Councils around the country were already grappling with the implications of proposed government reforms, which included measures to make it easier for developers of projects worth more than $10 million to skip the council consent stage and go straight to the Environment Court.

And, yesterday, Environment Minister Amy Adams released a second wave of proposed changes to the RMA that went even further.

The changes were designed to streamline the process while protecting the environment, but included new limits on the ability of submitters to oppose projects, restricting them to areas that directly affected them, as well as limiting the overall scope of submissions and grounds for appeals.

A new Crown body could also be created to undertake consent-processing in areas facing particular growth pressures, and more consents could be processed without notification.

There would also be new limits on the types of conditions able to be imposed on developers, as well as a push to streamline councils' resource management plans into one document.

Ms Adams said frustration with the RMA was ''rife'', as delays were costing time, money and lost opportunities, and change was overdue.

''The impacts of this are real - delays and uncertainties means potential new jobs are not being created, houses are more expensive and communities have no idea what to expect in their neighbourhoods.''

The discussion document released yesterday followed the tabling of the Resource Reform Management Bill, which was introduced last December and was before a select committee.

Councils across the country were making submissions on the Bill, including the Dunedin City Council, which confirmed its submission at Monday's full council meeting.

Cr Andrew Noone, chairman of the council's infrastructure services committee and a member of the hearings committee considering plans for the hotel, told Monday's meeting the Bill risked eroding local input on big decisions.

''Potentially, it [the Bill] does take away some involvement of the local commissioners, or appointed commissioners, to administer the district plan,'' he said.

Developers could already apply to the council to go straight to the Environment Court, but the Bill made it a ''must'' for councils to approve such applications unless there were ''exceptional circumstances'' that warranted saying no.

Council resource consents manager Alan Worthington said yesterday the reasons for saying no were yet to be defined, but would be spellt out in regulations to be unveiled by the Cabinet later this year.

''Who knows what they might say?
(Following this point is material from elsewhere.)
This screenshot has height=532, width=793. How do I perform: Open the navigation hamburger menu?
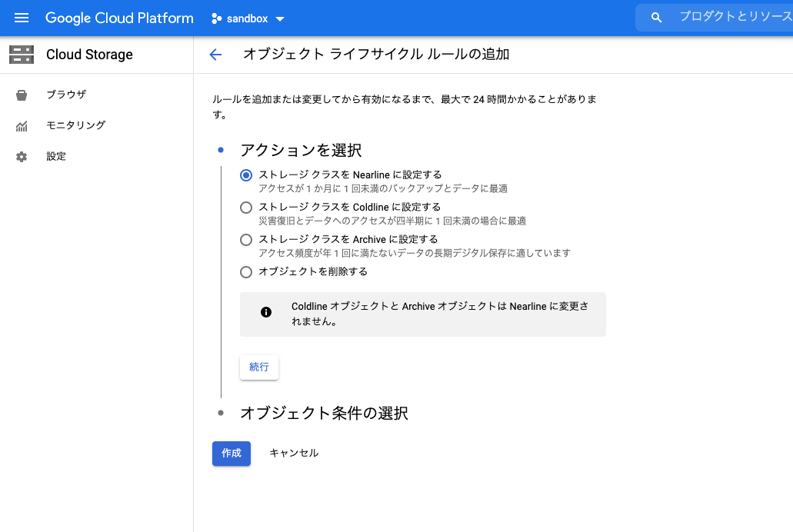pyautogui.click(x=21, y=18)
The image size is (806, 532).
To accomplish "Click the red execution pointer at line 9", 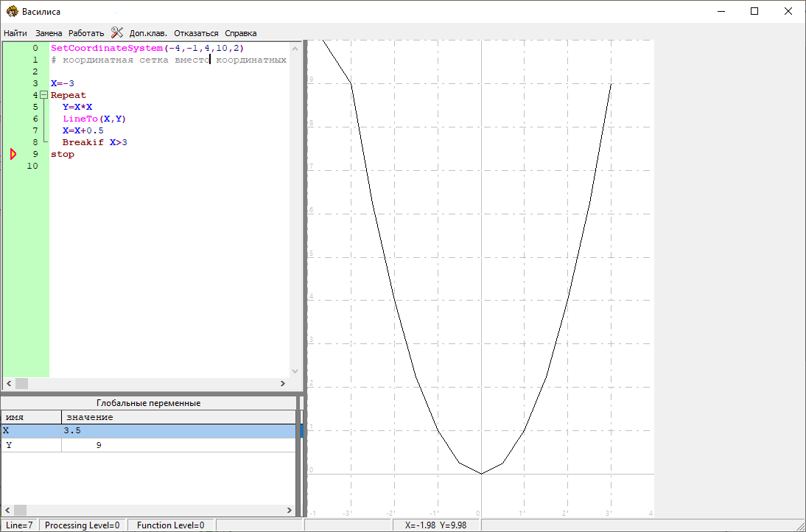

No-one has the ability to have input on those.

''How absolute that is, you just don't know ... but, reading between the lines, I imagine they will be relatively restrictive,'' he said.

Cr Jinty MacTavish was also worried about the Bill, and said she would be ''alarmed'' by any changes that detracted from community input. That would represent ''a step backwards'', she said.

Mr Worthington said the Bill's changes related mainly to the roughly 6% of consent applications nationally that were publicly notified.

In Dunedin's case, only the hotel - which attracted more than 500 submissions - was likely to have been affected by making it easier to go directly to the Environment Court, he said.

However, the discussion document announced yesterday went ''way wider'', he said.

Dunedin Mayor Dave Cull and council chief executive Paul Orders could not be reached for comment yesterday.

Local Government New Zealand president Lawrence Yule said some of the document's proposals had ''significant potential to make processes less cumbersome and costly''. The consultation document would lead to public consultation and submissions before a Bill was tabled by the end of this year.